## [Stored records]
┄┄┄┄┄┄┄┄┄┄┄┄┄┄┄┄┄┄┄┄
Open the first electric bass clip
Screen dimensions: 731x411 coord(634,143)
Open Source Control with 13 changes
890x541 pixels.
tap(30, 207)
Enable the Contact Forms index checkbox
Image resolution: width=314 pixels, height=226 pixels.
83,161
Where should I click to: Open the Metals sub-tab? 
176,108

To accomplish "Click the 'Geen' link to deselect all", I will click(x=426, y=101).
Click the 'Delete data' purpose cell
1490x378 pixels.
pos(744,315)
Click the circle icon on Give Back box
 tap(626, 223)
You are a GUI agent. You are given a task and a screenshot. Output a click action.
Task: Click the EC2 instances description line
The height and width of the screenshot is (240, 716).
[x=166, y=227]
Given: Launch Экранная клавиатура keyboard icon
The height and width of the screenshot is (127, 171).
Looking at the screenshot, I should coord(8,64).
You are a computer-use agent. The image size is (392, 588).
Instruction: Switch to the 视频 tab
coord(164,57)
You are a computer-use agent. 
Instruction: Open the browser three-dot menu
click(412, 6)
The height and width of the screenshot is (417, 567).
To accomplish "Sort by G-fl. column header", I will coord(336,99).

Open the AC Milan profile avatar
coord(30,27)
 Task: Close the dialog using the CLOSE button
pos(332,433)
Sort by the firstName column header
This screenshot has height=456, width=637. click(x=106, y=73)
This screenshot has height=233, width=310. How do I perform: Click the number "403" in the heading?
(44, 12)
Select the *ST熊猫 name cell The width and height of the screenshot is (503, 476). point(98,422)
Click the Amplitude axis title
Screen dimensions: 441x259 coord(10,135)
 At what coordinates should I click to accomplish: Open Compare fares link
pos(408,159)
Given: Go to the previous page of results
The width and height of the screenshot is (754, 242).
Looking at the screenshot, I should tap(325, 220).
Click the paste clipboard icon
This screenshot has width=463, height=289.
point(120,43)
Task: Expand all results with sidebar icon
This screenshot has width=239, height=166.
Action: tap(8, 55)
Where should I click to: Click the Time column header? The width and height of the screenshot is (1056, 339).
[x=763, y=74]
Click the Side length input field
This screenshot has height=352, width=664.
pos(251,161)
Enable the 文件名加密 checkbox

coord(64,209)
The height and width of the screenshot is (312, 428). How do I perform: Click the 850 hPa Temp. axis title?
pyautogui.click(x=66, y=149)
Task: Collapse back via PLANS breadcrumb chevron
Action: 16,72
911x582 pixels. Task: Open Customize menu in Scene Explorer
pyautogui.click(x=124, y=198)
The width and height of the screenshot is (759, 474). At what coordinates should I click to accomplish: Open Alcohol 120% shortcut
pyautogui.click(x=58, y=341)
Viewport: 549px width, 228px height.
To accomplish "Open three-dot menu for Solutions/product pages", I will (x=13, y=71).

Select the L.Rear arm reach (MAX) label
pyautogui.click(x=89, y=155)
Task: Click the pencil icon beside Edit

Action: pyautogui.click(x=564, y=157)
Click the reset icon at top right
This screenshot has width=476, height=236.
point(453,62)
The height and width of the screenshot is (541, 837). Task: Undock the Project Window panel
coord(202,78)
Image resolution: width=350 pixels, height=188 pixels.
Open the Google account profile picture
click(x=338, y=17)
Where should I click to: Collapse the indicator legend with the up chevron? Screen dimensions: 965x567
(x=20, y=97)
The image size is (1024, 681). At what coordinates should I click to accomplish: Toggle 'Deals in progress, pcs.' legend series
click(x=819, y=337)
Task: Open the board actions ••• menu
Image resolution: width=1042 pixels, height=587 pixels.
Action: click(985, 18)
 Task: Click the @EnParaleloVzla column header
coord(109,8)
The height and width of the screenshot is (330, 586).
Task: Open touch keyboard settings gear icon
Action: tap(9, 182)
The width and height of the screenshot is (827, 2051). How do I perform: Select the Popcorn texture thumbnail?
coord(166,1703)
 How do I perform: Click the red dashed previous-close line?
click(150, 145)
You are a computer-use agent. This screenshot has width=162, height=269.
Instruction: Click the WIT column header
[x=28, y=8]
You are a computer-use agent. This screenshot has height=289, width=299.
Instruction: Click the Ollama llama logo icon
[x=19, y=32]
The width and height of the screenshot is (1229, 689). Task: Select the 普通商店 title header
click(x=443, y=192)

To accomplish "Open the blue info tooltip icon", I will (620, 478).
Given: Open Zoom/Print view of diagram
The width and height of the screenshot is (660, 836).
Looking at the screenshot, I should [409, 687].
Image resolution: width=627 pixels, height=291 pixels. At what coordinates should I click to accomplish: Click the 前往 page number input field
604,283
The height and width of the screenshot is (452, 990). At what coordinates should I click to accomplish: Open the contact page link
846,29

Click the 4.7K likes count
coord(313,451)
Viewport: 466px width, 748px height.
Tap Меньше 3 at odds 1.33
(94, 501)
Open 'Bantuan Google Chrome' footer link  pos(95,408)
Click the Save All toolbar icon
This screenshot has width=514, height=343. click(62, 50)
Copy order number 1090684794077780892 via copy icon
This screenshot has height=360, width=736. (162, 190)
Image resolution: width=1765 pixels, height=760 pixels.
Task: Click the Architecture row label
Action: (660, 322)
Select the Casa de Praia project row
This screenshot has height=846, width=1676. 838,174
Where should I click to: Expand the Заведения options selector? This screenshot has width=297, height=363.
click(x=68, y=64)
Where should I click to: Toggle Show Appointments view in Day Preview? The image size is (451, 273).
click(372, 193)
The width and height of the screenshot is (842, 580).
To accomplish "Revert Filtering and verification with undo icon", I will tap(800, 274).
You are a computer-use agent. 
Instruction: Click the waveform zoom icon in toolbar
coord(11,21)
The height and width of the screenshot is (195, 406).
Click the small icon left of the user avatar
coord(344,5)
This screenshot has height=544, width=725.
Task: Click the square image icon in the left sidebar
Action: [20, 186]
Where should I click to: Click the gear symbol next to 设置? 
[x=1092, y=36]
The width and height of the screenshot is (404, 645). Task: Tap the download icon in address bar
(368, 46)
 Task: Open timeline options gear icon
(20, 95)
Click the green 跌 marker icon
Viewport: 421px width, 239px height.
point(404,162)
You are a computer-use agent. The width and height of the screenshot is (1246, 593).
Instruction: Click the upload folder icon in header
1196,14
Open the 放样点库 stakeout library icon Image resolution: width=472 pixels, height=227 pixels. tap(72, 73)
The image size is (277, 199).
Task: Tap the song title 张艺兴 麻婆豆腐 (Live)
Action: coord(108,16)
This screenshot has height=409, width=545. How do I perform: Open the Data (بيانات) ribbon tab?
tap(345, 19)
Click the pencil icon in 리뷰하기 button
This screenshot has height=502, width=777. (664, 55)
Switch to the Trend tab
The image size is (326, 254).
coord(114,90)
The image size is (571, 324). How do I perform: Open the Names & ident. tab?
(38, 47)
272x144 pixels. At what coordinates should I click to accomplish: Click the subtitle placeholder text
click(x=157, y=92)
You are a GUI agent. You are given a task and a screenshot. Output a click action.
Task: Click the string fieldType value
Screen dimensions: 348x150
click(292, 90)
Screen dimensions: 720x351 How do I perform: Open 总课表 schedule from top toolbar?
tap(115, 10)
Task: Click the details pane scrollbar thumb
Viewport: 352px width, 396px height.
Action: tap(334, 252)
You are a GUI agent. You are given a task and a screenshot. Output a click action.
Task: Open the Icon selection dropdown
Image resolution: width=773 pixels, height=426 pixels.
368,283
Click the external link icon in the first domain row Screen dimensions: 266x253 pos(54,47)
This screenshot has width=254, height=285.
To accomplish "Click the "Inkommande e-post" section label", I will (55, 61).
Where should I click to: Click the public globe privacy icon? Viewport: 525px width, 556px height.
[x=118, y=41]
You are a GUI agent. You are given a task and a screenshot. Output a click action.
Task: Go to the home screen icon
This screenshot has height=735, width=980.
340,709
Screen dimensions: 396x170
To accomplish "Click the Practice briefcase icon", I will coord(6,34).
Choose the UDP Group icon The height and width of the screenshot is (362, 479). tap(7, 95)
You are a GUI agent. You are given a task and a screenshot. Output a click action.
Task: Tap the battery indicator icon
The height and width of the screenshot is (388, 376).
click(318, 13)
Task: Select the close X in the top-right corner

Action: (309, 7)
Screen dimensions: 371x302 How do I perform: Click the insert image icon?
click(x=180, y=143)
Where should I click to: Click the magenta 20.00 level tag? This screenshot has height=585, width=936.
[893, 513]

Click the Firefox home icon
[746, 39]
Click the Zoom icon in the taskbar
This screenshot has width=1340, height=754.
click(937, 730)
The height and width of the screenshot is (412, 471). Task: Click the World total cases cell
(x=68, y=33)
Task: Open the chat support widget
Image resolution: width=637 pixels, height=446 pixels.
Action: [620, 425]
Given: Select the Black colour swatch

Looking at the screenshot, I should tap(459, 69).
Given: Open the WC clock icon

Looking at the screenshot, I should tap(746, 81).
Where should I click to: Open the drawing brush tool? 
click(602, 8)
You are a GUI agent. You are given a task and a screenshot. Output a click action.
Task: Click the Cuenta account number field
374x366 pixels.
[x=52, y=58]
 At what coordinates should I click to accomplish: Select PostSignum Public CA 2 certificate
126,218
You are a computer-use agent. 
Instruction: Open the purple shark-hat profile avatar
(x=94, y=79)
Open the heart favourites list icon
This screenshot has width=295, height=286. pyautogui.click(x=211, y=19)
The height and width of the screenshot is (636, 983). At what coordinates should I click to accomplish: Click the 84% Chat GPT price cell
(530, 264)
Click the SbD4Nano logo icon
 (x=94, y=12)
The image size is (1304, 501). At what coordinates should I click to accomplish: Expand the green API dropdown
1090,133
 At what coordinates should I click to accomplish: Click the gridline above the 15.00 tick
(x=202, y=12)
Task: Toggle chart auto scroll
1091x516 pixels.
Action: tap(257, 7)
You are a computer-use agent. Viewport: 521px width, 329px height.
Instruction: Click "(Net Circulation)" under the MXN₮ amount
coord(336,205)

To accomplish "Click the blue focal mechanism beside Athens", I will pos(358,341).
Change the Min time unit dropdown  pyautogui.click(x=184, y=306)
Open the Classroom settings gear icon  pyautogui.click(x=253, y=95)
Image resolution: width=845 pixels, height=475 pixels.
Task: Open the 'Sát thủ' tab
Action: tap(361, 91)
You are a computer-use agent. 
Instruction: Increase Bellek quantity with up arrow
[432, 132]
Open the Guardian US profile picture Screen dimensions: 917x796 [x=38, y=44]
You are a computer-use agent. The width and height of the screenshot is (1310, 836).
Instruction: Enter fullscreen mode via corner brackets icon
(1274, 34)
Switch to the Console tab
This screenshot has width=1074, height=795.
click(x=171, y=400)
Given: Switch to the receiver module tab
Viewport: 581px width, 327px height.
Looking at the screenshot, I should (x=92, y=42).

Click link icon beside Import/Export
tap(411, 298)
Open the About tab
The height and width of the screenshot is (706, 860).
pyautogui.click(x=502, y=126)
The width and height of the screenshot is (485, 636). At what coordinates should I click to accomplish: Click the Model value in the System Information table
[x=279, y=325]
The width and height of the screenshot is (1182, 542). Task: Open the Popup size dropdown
┄┄┄┄┄┄┄┄┄┄┄┄┄┄┄┄┄┄┄┄
Copy each line of the data above that holds "blue".

To accomplish "Open the blue info tooltip icon", I will (620, 478).
To accomplish "Click the blue focal mechanism beside Athens", I will pos(358,341).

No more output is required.